# Paramedics are now licensed in Indiana



## EFDUnit823 (Mar 13, 2012)

This Bill had passed in Indiana! Paramedics are now licensed instead of certified!

I am sorry for the old article; I am looking for an article that announces the passing of this Bill.

---------------------

LAFAYETTE, Ind. (WLFI) - A newly proposed Indiana House bill would require paramedics in the state of Indiana to be licensed by the state, as opposed to the certification system now in place.

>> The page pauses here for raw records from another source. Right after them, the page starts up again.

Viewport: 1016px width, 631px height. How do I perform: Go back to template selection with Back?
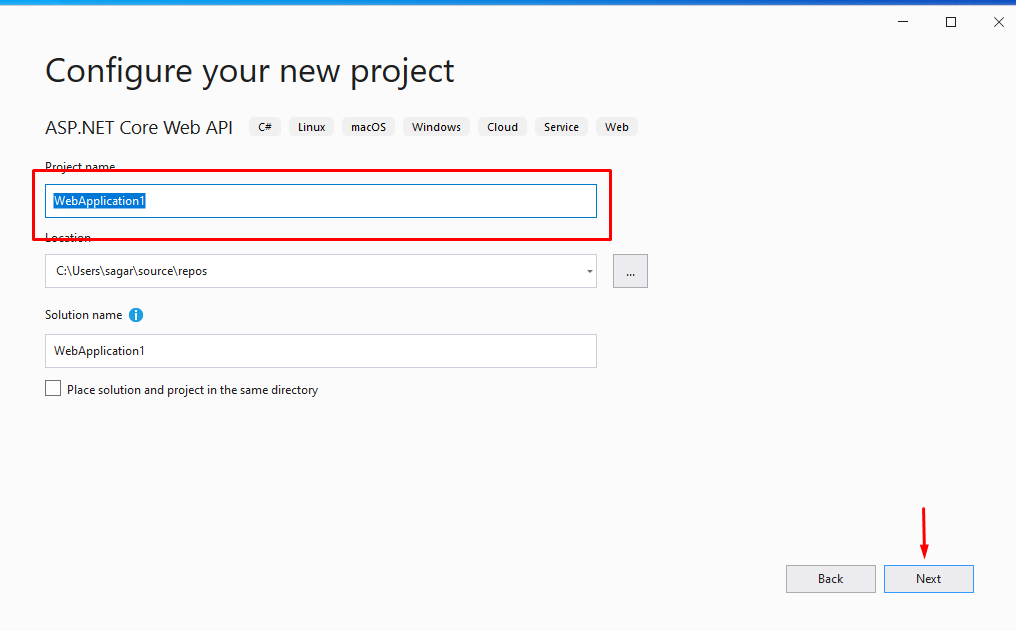coord(830,578)
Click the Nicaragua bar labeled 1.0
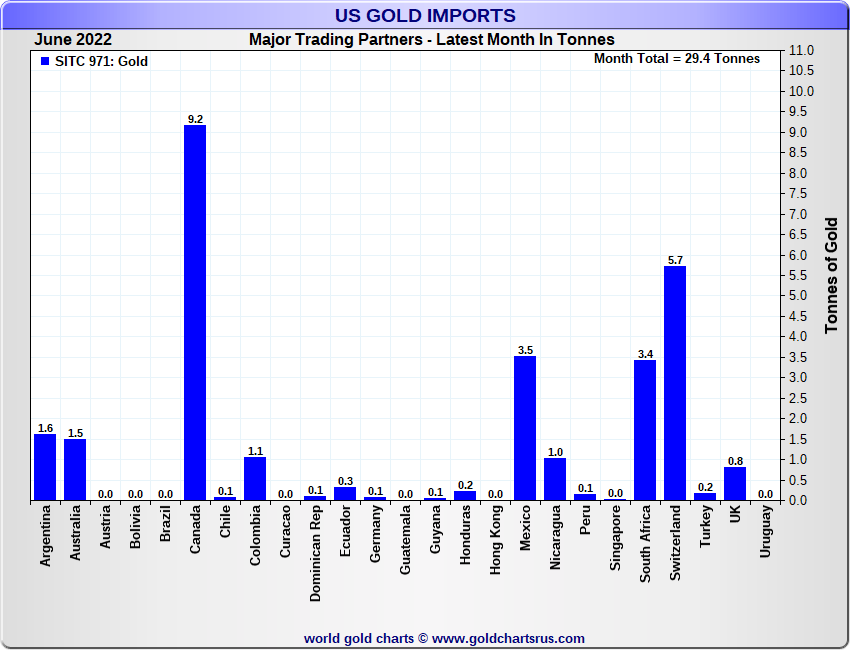Image resolution: width=850 pixels, height=650 pixels. point(555,479)
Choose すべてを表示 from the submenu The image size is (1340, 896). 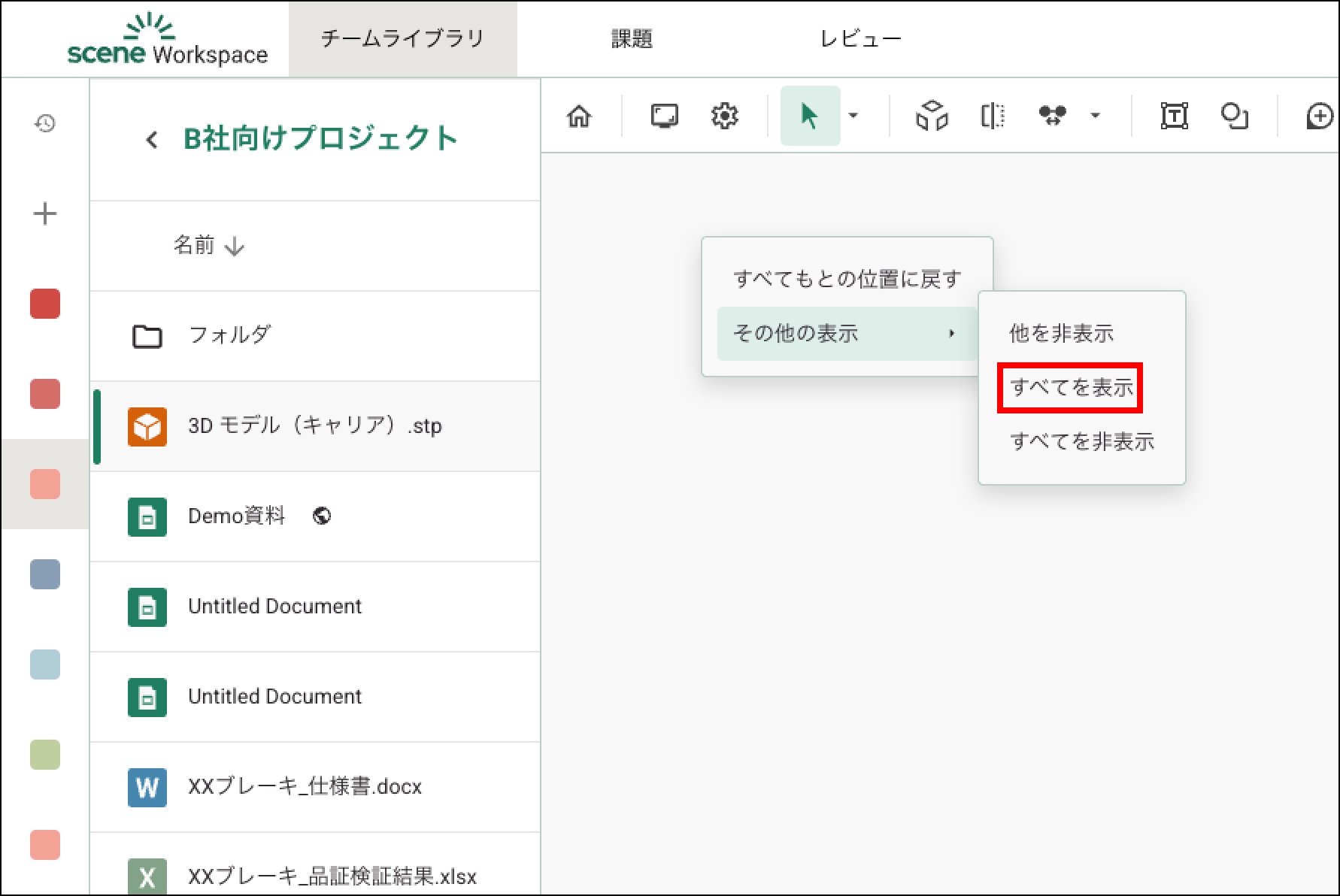pos(1071,388)
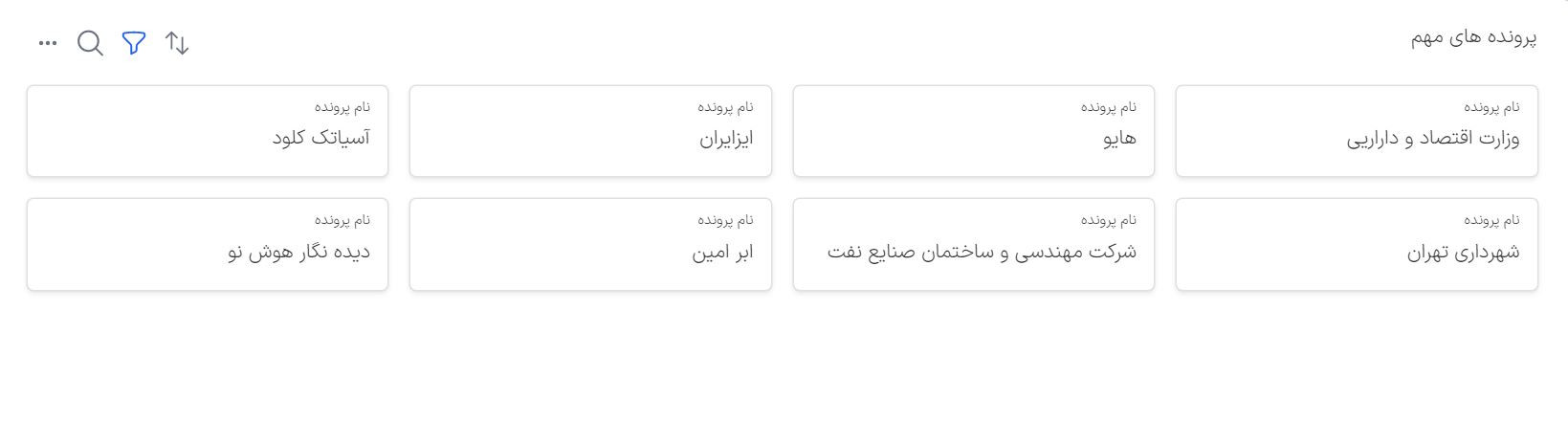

http://www.wlfi.com/dpp/news/local/proposed-bill-would-license-paramedics

---------------------------

Link to the PAST House Bill No. 1052

http://www.in.gov/legislative/bills/2009/PDF/IN/IN1052.1.pdf


----------



## EFDUnit823 (Mar 13, 2012)

Due to the fact I have not found any concrete announcements of the passing of House Bill No. 1052, disregard the above post for now. However, word is out from some who should know that it has passed. When I find it for sure, I will share.


----------



## EFDUnit823 (Mar 13, 2012)

Completley disregard the above post, there was a disconnect in information provided. The licensing of Paramedics in Indiana appears to not be completley in place as of yet. The current status appears only to have been signed by the Speaker of the House.

In addition, the new House Bill, is actually House Bill No. 1186

http://www.in.gov/apps/lsa/session/billwatch/billinfo?year=2012&session=1&request=getBill&docno=1186


----------



## bstone (Mar 13, 2012)

How would this materially change things? I know it's more honorable to be licensed, but I don't think it would change things much.


----------